Enforced TLS needs to be set up on the server that is establishing a connection with the recipient server. That is why if there is Policy-Based Encryption enabled on the account, Enforced TLS should be enabled from Encrypted Mail Gateway (EMG) console.

EMG treats enforced TLS as an alternative to the Message Pickup Center encryption and delivery method. Message sent via enforced TLS method will be delivered directly to the recipient's mailbox. When TLS is blocked, or not available at the recipient side, the next enabled delivery method is used. 

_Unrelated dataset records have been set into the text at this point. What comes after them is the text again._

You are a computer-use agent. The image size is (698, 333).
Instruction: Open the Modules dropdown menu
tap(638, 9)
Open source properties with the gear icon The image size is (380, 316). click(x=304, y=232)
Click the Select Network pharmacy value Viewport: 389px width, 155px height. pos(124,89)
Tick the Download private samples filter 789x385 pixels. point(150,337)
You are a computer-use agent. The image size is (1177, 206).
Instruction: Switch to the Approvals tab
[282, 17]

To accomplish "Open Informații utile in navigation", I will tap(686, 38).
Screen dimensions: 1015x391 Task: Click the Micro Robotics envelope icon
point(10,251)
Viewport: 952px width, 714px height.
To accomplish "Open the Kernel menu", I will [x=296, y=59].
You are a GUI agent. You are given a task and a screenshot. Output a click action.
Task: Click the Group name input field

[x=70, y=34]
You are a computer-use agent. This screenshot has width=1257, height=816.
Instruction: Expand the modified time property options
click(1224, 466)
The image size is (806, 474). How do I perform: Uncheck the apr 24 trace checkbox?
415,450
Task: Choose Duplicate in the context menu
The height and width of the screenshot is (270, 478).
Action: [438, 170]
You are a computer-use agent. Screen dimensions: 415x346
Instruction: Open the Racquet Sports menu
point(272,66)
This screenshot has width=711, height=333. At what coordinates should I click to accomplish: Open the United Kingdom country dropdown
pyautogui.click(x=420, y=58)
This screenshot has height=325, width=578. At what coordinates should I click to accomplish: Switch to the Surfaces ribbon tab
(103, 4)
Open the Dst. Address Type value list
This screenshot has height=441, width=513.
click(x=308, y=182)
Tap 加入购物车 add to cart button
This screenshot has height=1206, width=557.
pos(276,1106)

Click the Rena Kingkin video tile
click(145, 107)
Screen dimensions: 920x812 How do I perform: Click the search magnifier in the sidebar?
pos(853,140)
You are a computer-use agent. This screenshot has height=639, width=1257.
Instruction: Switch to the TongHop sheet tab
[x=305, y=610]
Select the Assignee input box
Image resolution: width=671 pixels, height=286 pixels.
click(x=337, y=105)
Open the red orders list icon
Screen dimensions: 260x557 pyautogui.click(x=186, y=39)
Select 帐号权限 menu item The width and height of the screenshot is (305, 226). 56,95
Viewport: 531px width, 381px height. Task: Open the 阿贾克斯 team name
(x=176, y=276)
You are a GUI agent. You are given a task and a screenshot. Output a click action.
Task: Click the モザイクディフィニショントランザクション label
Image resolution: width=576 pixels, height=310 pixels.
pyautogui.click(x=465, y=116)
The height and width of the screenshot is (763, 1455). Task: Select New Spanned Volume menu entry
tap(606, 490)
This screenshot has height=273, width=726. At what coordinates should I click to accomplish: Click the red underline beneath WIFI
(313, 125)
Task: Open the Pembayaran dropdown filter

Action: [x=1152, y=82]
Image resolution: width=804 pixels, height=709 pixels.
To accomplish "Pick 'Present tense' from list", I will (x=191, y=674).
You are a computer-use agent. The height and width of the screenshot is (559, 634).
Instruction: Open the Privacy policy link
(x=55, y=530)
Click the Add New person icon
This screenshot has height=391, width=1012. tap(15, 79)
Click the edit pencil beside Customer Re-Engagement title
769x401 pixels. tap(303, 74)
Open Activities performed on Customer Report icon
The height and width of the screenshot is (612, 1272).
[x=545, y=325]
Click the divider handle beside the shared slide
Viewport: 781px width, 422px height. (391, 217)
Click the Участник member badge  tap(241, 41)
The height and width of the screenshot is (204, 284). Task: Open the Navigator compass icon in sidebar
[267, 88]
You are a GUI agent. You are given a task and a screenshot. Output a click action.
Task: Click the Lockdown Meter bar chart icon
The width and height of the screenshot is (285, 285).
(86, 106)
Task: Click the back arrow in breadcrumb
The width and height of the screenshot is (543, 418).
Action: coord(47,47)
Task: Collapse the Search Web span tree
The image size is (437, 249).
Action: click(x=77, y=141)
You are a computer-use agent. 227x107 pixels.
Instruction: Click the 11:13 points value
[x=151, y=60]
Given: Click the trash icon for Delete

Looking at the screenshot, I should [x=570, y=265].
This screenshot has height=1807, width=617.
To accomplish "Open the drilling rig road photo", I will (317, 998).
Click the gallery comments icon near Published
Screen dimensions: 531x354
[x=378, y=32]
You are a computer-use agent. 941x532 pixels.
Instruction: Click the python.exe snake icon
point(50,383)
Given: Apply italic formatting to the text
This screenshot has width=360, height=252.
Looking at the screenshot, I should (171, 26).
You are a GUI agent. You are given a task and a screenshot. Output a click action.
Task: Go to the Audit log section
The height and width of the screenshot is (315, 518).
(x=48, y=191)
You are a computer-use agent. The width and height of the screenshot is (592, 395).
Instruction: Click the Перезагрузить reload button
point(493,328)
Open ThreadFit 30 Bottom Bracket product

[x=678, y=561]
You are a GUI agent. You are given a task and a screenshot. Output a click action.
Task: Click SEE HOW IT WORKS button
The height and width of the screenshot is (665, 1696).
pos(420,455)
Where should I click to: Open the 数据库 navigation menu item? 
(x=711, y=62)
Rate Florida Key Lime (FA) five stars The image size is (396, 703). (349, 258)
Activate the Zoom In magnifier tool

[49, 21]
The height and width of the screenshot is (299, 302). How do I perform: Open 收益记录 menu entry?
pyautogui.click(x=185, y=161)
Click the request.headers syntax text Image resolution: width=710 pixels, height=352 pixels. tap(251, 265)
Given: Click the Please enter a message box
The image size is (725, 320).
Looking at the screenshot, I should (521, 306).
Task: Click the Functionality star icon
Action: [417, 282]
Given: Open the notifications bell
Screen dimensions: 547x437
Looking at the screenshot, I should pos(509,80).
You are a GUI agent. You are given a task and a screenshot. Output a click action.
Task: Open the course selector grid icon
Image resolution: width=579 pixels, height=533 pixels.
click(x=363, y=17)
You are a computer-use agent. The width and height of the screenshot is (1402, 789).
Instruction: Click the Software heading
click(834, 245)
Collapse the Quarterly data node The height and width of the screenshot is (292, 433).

To set up Enforced TLS via EMG:

  1. Log in HostPilotĀ® Control Panel and navigate to Services > Compliance > Email Encryption > click Encrypted mail gateway.
  2. Go to Profile Settings > Update profile:
  3. On the TLS Encryption tab:
    1. check the Enable TLS Encryption box
    2. chose the Enable for listed domains ONLY option
    3. add recipient domains that require enforced TLS and click Add
      Here you have two additional options:
      • Disable encrypt notifications for TLS messages
        This will disable notification sender receives regarding the result of the TLS encryption
      • Disable Certification Validation
        This option will allow TLS connections to an SMTP server that has a certificate which is: expired, self-signed or issued from a different domain.
        Important: this option lowers the security provided by TLS encryption and should only be used as a temporary workaround while the receiving domain resolves their certificate issue.
    4. Click Save Settings

  4. Go to Policies > Recipient & Sender Groups and click Add an email list

  5. Enter the list name and description and add the domains you specified on step 3 to the Email List field or load the list from your machine. Click Save

  6. Go to Policies > Email Policies and click Add policy

  7. Create and save the policy with the following settings:
    1. Status: Enabled
    2. Match Conditions: Any
    3. Conditions: Enable > If: Recipients > Contains: Any > From: Recipient & Sender Groups > List: list you created on step 5 > More than: 0 Times
    4. Mail action: Encrypt

The Message Report will show the DELIVER_TRUSTED_TLS_DIRECT_DOMAIN action for a message sent via enforced TLS:


Important: successful enforced TLS connection can only be accomplished if a recipient domain (target server) supports TLS and has a valid (not self-signed) certificate installed on it.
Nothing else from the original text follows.